### [REQUEST A]
From the article on the Varanasi railway division, set down the passage starting at "Varanasi railway division is" and ending at "headquartered at Gorakhpur.".
### [REQUEST B]
According to the Varanasi railway division article, which divisions make up the three under the North Eastern Railway zone? Answer in one to three sentences.

### [READING TEXT]
= Varanasi railway division =

Railway division of India

Varanasi railway division is one of the three railway divisions under the jurisdiction of North Eastern Railway zone of the Indian Railways. This railway division was formed on 1 May 1969 and its headquarter is located at Varanasi in the state of Uttar Pradesh of India.

Izzatnagar railway division (at Bareilly City) and Lucknow NER railway division are the other two railway divisions under NER Zone headquartered at Gorakhpur.

== List of railway stations ==
The list includes the stations under the Varanasi railway division and their station category.

### [MATERIAL]
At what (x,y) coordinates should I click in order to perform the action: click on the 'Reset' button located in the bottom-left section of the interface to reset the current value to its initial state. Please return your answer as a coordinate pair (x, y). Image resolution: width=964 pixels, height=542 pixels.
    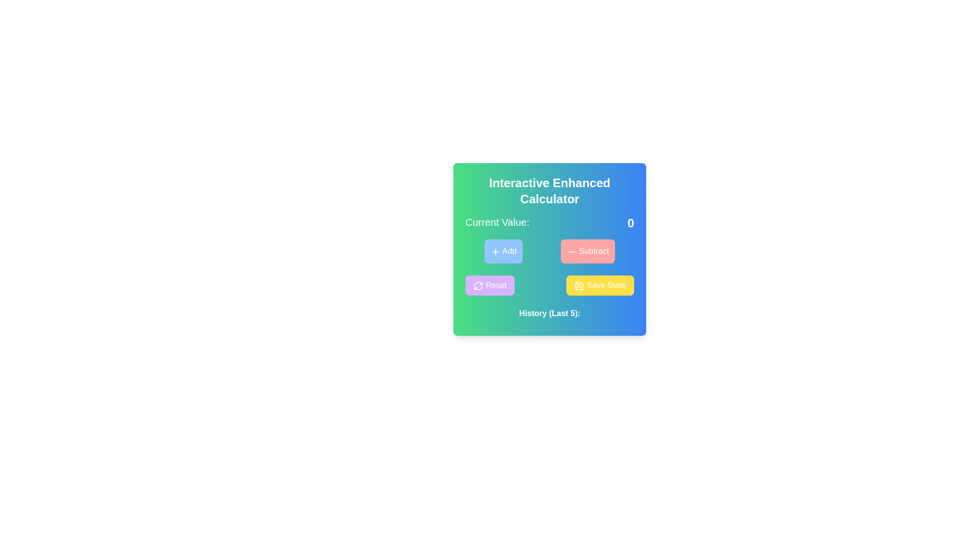
    Looking at the image, I should click on (490, 286).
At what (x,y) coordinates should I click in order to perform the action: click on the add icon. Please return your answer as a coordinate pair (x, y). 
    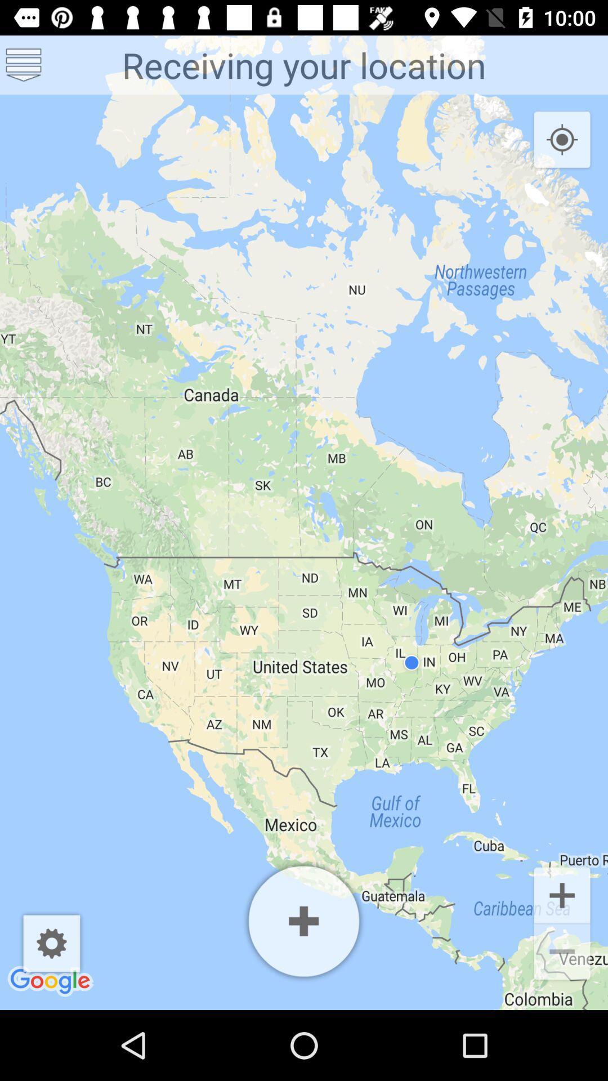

### [TASK RESPONSE A]
Varanasi railway division is one of the three railway divisions under the jurisdiction of North Eastern Railway zone of the Indian Railways. This railway division was formed on 1 May 1969 and its headquarter is located at Varanasi in the state of Uttar Pradesh of India.

Izzatnagar railway division (at Bareilly City) and Lucknow NER railway division are the other two railway divisions under NER Zone headquartered at Gorakhpur.

### [TASK RESPONSE B]
The three divisions are Varanasi, Izzatnagar (at Bareilly City) and Lucknow NER. The zone itself is headquartered at Gorakhpur.